Gilles Barbier - L’art comme potage

Par Manou Farine · L'ŒIL

Le 26 juin 2009 - 585 mots

Soit une patinoire en ellipse calée dans la salle carrée de la Villa Arson à Nice. Bien blanche, bien lisse la patinoire.

Gilles Barbier y a déposé des sculptures peintes, moulages en bonne et due forme de matières molles qu’il affectionne – banane, crotte, camembert, sperme, beurre, cerveau et nouilles – comme aplaties sous l’effet d’un dérapage. Des objets interfaces, ou « agents mouillants » choisis pour leur potentiel glissant, précise l’artiste dans un sourire gourmand. Autant de traces d’écarts ou de revirements de trajectoires, à l’image des stratégies disloquées mises en place par l’artiste depuis quinze ans.

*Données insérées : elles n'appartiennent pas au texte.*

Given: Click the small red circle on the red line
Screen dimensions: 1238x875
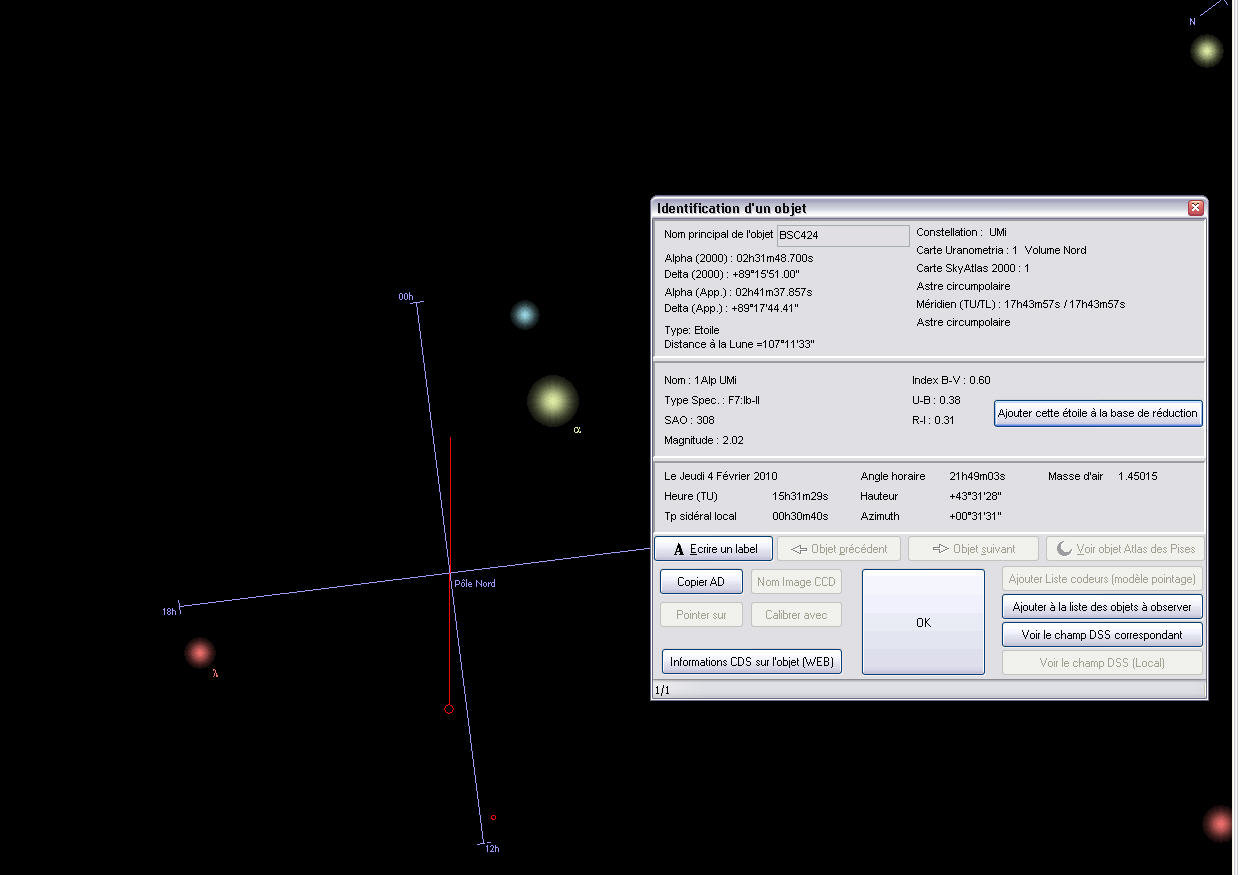Looking at the screenshot, I should (x=448, y=709).
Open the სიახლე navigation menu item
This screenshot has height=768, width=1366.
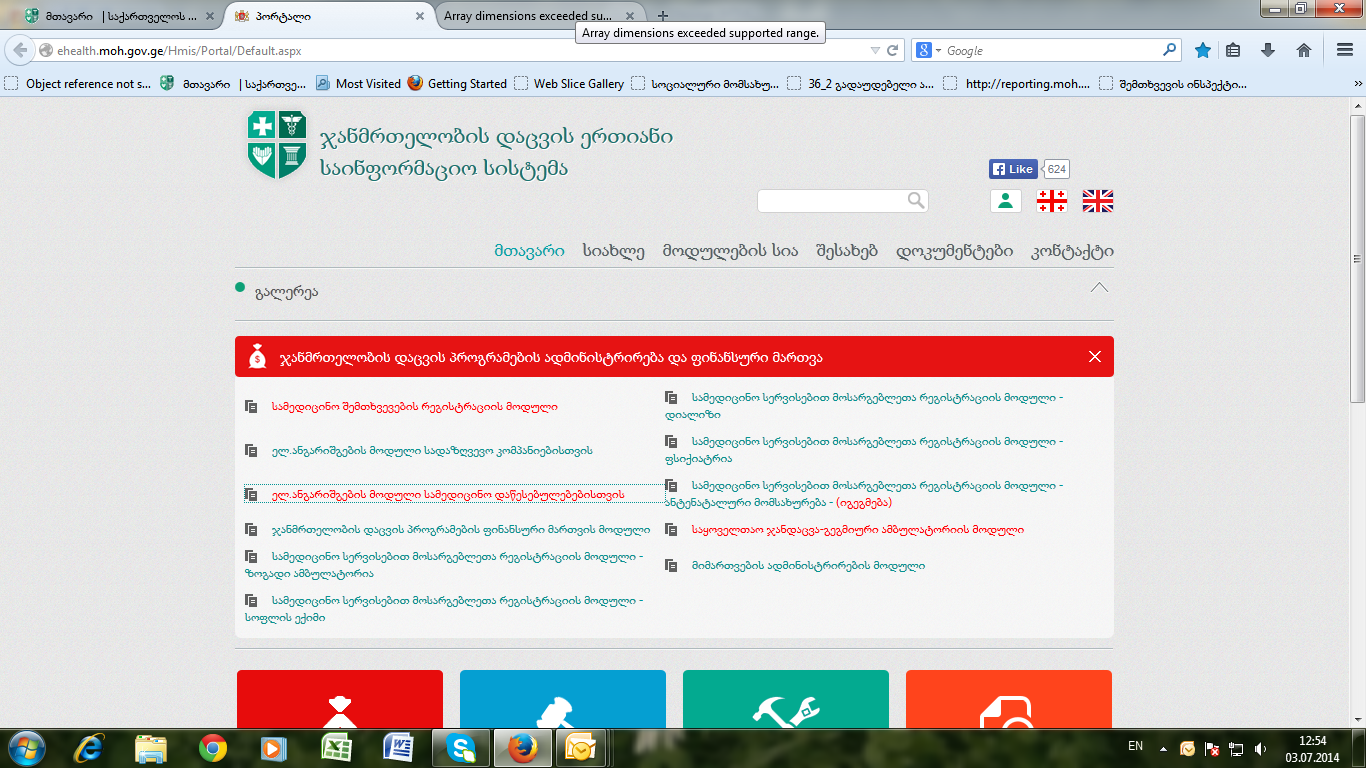tap(613, 251)
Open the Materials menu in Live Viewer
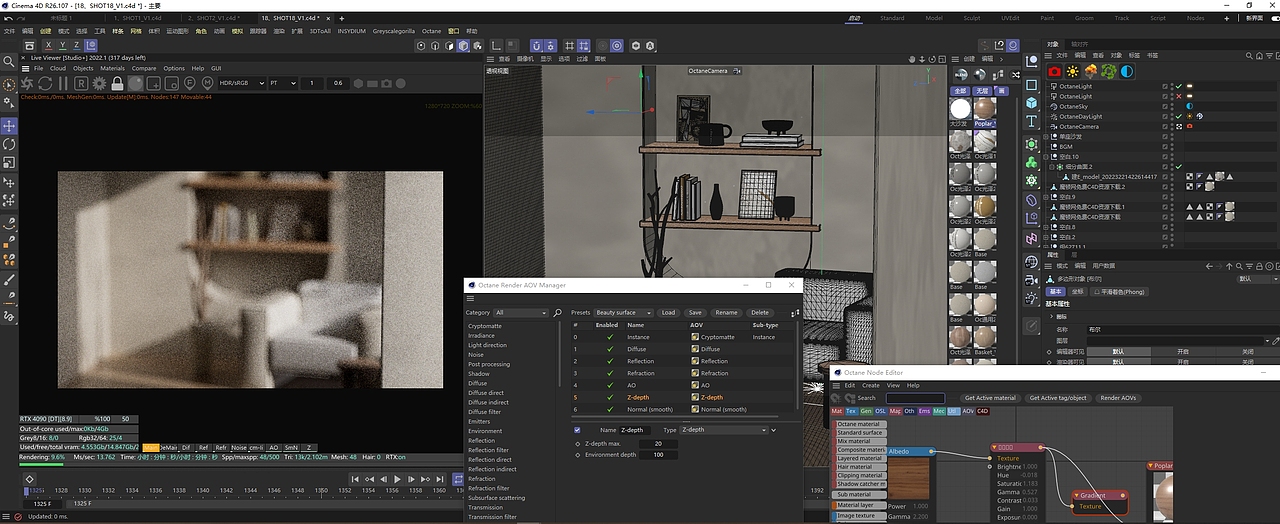The width and height of the screenshot is (1280, 524). tap(112, 68)
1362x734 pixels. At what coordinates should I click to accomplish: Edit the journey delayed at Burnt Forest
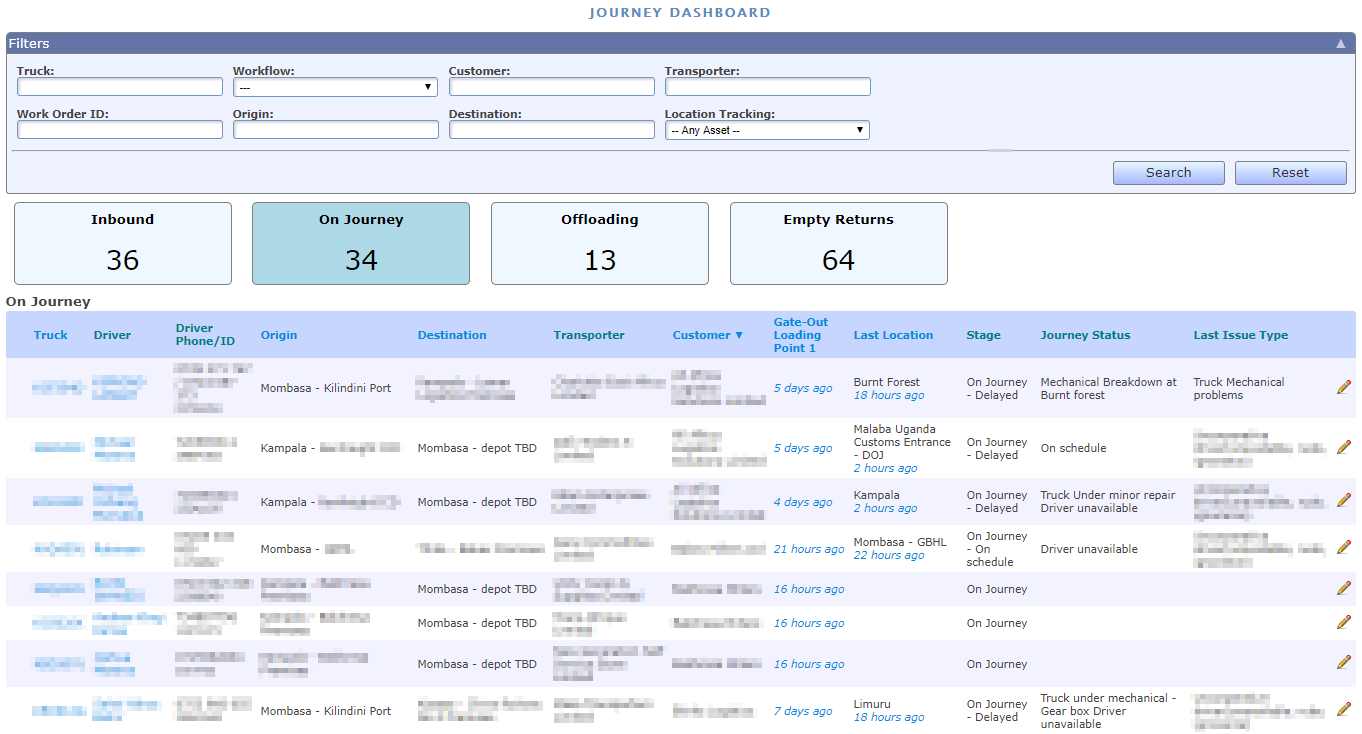[1344, 387]
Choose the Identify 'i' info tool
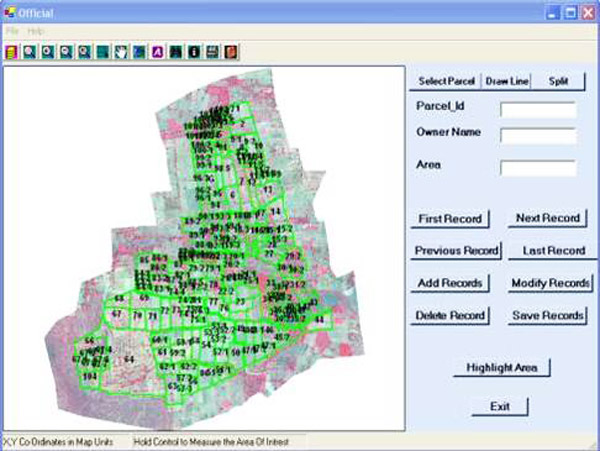Image resolution: width=600 pixels, height=451 pixels. (x=193, y=51)
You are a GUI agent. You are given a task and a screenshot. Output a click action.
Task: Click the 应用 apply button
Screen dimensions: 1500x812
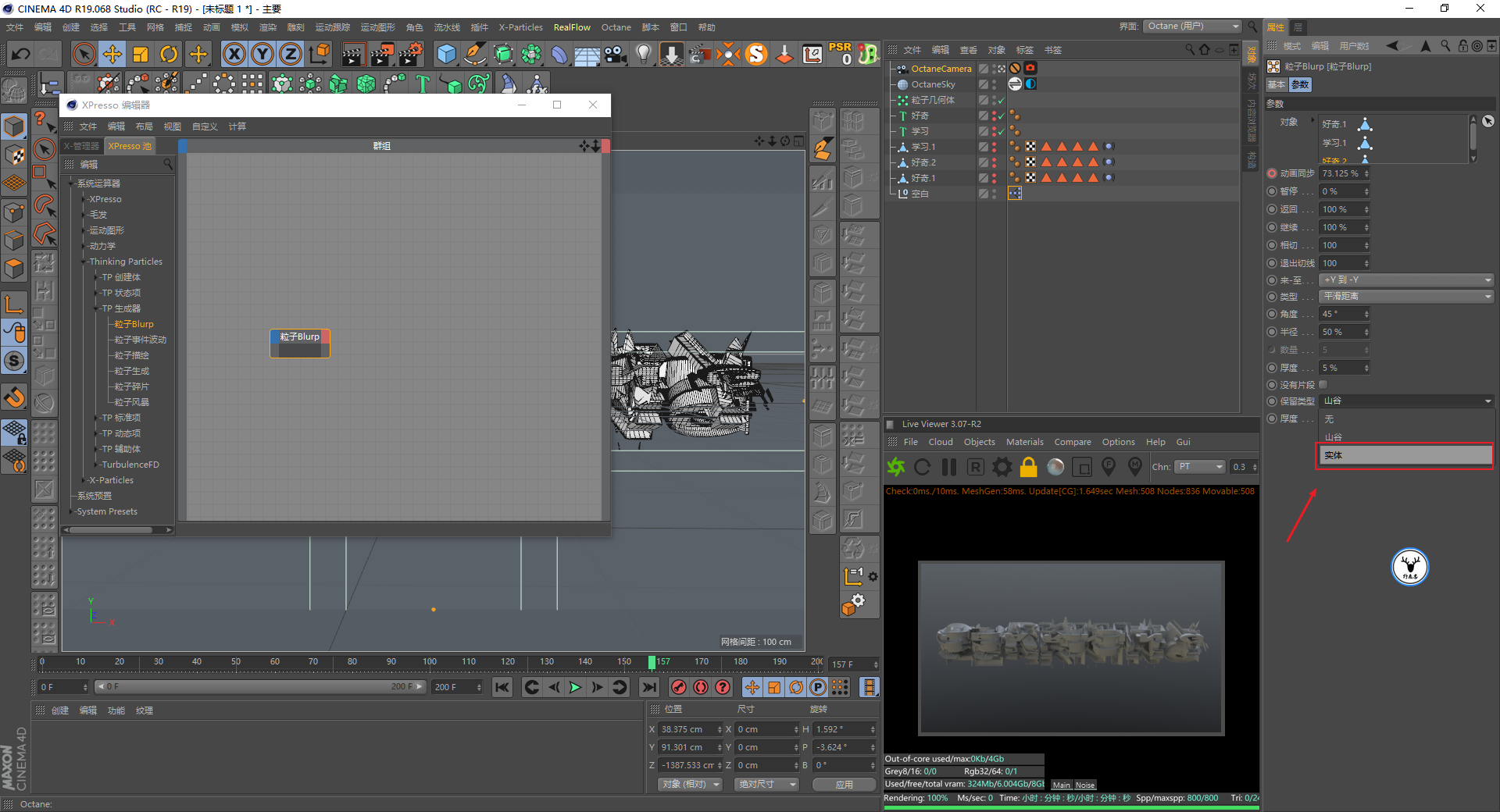(844, 785)
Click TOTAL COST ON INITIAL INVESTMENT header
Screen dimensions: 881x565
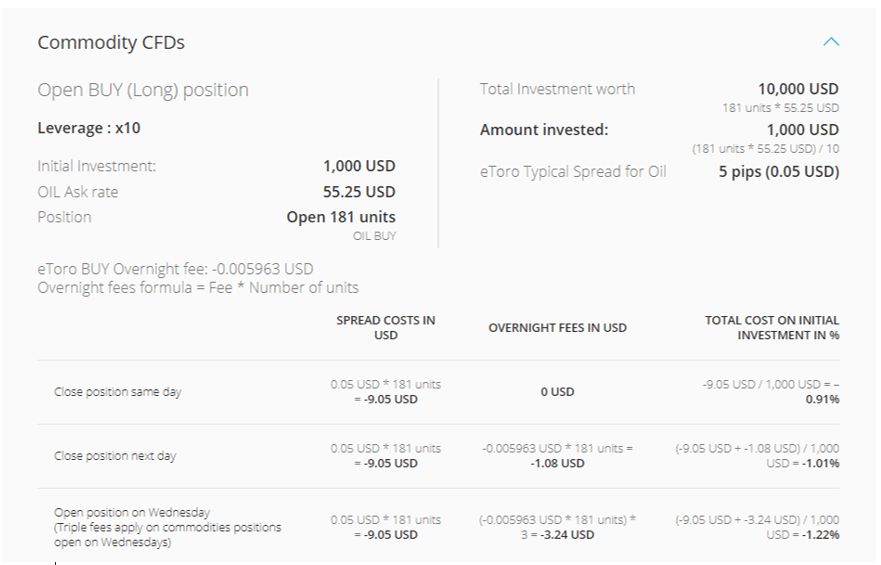coord(772,328)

« Je voulais faire des fusées »
Et en matière de trajectoires, Barbier s’y connaît, lui qui se plaît à multiplier outils, méthodes et pistes branchues pourvu que ça macère. Pourvu que ça infuse. « Aller d’un travail à l’autre ne prend pas forcément la forme d’une marche en avant, justifie-t-il, ça peut être une chute, une glissade, un ricochet, un effet de boitement. Et ce qui se passe entre les trajectoires se travaille autant que les trajectoires elles-mêmes. » Un goût zélé du process et du changement de perspective que Barbier fixe au début des années 1990 alors que, revenu d’une enfance au lointain Vanuatu – biberonnée à la BD mention côte Ouest – et d’une vocation futuriste contrariée – « je voulais faire des fusées » –, Barbier se fait artiste à Marseille. Très vite.
« Après les Beaux-Arts, où l’on me demandait de tout énoncer, de tout justifier comme si j’avais déjà 50 ans de travail derrière moi, je pouvais enfin faire ce que je voulais. C’est-à-dire n’importe quoi. » En brillant défenseur du genre, il imagine d’abord un jeu au sol, une « machine à produire » de l’art, quelque part entre damier et jeu de l’oie. Chaque jour, il lance les dés, déplace un petit bonhomme sur les cases et s’astreint aux commandements qu’elles énoncent. Parmi les contraintes, celles de la copie laborieuse des pages du Larousse illustré édition 1966. Il obéit à tout. « J’étais tout excité ; ça a réglé plein de choses et ça m’a aidé à ne pas me retrouver dans ma propre tête. Je voulais être hors de moi. » Viennent les clones, les méga-maquettes, histoires de flux, de tuyauteries, de conduits toujours irrigués par cette volonté inflexible et assoiffée de faire exploser les lignes et les catégories.

Le goût des mélanges
BD, littérature, science-fiction, sciences dures, molles ou science de l’information, tout est bon pour prendre acte de la pluralité des réels. Avec une autorité certaine et une singularité et une énergie d’adolescent érudit soignée en marge du petit monde parisien de l’art contemporain. Le processus décisionnaire s’est passé du damier, les trajectoires se sont faites mentales, burlesques, durailles et souvent offensives.
Dans son atelier attendent encore de grands dessins commencés l’année dernière, dans lesquels Barbier patouille des « soupes » à partir d’éléments repérés dans son propre travail. Dans une même marmite flottent par exemple un texte de Greg Egan, des acides aminés, une nouvelle de Kafka et pourquoi pas du fromage. Entre bilan indiscipliné et ragoût jouissif, de tels potages redisent une fois encore le goût de l’émulsion et du machouillage plutôt que celui de la ligne droite.

Biographie

1965 Naissance au Vanuatu (Nouvelles-Hébrides)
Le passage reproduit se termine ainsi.